University of Minnesota, Duluth

Two cars (*A* and *B*) are moving side by side with identical velocities, *v*. The car *A* then accelerates to 2*v*. It is easy to see that with respect to a stationary observer on the highway the kinetic energy of the car has increased by Δ*E* = (3)/(2)*mv*^{2}, but with respect to the car *B* the kinetic energy of the car *A* has increased by Δ*E* = (1)/(2)*mv*^{2}. Explain the paradox: the amount of gasoline burned is the same for both observers, but the change in energy is different.

Consider electric wires connected in the shape of a cube, as shown. Which edge of the cube should be cut to change the resistance between points *A* and *B* most significantly?

Reconstruct the missing axes of the *P* (pressure) vs. *V* (volume) graph. The graph shows a cyclic process for an ideal gas where *O* is the origin (*P* = 0;*V* = 0) and *A* is the point corresponding to the highest temperature, *T*, in the cycle. The axes are perpendicular to each other but are not necessarily vertical/horizontal. Describe the steps of your geometric construction.

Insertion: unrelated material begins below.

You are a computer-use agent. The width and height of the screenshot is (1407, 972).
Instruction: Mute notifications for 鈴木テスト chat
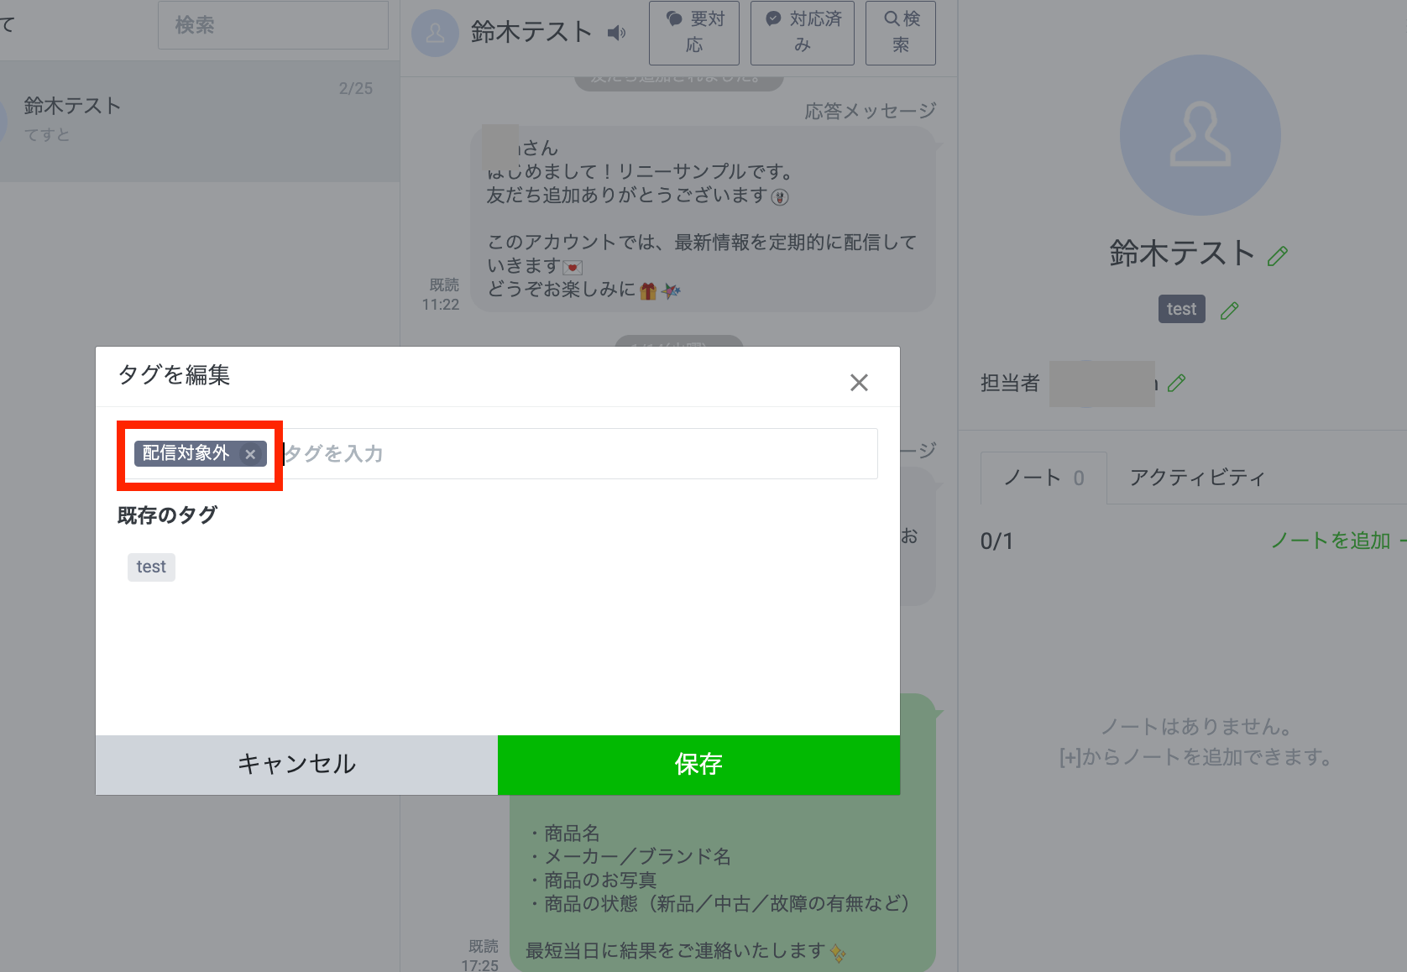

What is the largest potential difference one can obtain using a battery of electromotive force *E* and two identical capacitors? You are allowed to connect the elements in any order any number of times.

Determine the density of a cylindrical object of an unknown mass. Equipment: the object, stopwatch, spring, stand, two known masses, paper. You may use only the provided equipment (and your pen for writing).